Я некоторое время молча смотрю на него, прежде чем заговорить.
– Люблю, когда ты зовешь меня Тридцать-Три. Ты завоевал мое сердце уже тогда, когда назвал меня так в первый раз, – признаюсь я.
– Хорошо. Потому что именно тогда я пожелал заполучить твое сердце. А я люблю получать желаемое.
Нейт накрывает мои губы долгим поцелуем, который прерывает звон стоящих на камине старинных дедушкиных часов. Те отбивают полночь.

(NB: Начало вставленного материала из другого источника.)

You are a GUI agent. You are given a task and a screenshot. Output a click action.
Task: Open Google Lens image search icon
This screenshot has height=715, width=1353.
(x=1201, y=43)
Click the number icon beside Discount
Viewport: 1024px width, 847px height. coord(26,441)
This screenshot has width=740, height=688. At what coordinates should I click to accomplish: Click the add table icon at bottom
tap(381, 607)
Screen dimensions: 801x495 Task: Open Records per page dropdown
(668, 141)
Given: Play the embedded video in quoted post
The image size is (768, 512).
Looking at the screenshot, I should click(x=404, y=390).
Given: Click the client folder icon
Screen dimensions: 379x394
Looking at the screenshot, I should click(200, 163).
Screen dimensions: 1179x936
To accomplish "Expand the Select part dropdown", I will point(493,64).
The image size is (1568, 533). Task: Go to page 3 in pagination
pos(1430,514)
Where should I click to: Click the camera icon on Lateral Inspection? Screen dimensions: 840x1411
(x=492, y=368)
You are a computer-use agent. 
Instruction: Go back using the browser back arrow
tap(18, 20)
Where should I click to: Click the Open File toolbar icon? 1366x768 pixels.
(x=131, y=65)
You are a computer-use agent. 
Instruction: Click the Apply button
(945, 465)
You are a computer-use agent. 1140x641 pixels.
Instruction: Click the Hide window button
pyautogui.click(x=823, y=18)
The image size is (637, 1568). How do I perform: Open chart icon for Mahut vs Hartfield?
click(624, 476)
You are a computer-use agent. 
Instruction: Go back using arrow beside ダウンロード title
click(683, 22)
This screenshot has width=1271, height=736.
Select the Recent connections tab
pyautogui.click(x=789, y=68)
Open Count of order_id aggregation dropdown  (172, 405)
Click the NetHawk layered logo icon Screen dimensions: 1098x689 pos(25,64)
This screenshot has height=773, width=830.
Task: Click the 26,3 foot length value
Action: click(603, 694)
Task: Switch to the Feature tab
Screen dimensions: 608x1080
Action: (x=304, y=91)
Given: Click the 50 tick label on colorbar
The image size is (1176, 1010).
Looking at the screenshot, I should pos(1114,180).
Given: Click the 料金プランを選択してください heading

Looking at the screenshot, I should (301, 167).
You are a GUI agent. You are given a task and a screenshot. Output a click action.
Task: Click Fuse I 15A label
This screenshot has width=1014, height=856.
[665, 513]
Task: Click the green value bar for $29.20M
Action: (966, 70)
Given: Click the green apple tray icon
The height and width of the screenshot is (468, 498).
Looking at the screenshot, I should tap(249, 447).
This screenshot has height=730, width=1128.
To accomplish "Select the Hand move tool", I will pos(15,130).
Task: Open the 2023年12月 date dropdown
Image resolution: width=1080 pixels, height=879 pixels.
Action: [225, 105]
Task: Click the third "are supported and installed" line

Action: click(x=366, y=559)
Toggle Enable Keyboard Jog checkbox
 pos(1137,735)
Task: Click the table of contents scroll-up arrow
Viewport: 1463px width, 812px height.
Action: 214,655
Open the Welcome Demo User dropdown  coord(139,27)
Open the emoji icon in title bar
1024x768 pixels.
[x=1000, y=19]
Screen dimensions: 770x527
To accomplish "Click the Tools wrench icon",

Огонь потихоньку гаснет, но я не хочу уходить от камина. Язычки пламени гипнотизируют меня. Спустя несколько минут в тишине мне в голову приходит идея – нет, это, скорее, порыв души, – и я встаю, высвободившись из рук Нейта. Он тоже начинает подниматься, решив, что я иду спать, но я предупреждающе поднимаю палец, и он садится обратно.
– Сейчас вернусь, – бросаю я и бегу за своей сумочкой.
Я быстро нахожу в ней фотографии Джоша – сунула их туда, собираясь в поездку. Хотела поговорить о них с Нейтом, а теперь хочу избавиться от них, поскольку устала цепляться за прошлое. Меня подстегнули к этому прекрасные минуты, проведенные с Нейтом у камина, и я готова все… отпустить.
Когда я возвращаюсь, Нейт сидит, упершись локтями в согнутые колени. При моем приближении он откидывается назад, приглашая меня в свои объятия.
– Решетка открывается? – спрашиваю я, потянув за металлическую сетку, закрывающую переднюю часть камина.
– Конечно. Мне еще поленьев подкинуть?
Нейт встает на четвереньки, приоткрывает решетку и тянется за поленом, но я останавливаю его:
– Нет. Вообще-то… я хочу бросить туда кое-что другое. – Я показываю ему фотографии, которые держу веером, точно карты.
Нейт садится.
– Твои с Джошем снимки?
Киваю в подтверждение.
Он забирает их из моих рук и неспешно просматривает, разглядывая каждую долгие секунды, и не по разу. Затем складывает их ровной стопочкой, но мне не отдает.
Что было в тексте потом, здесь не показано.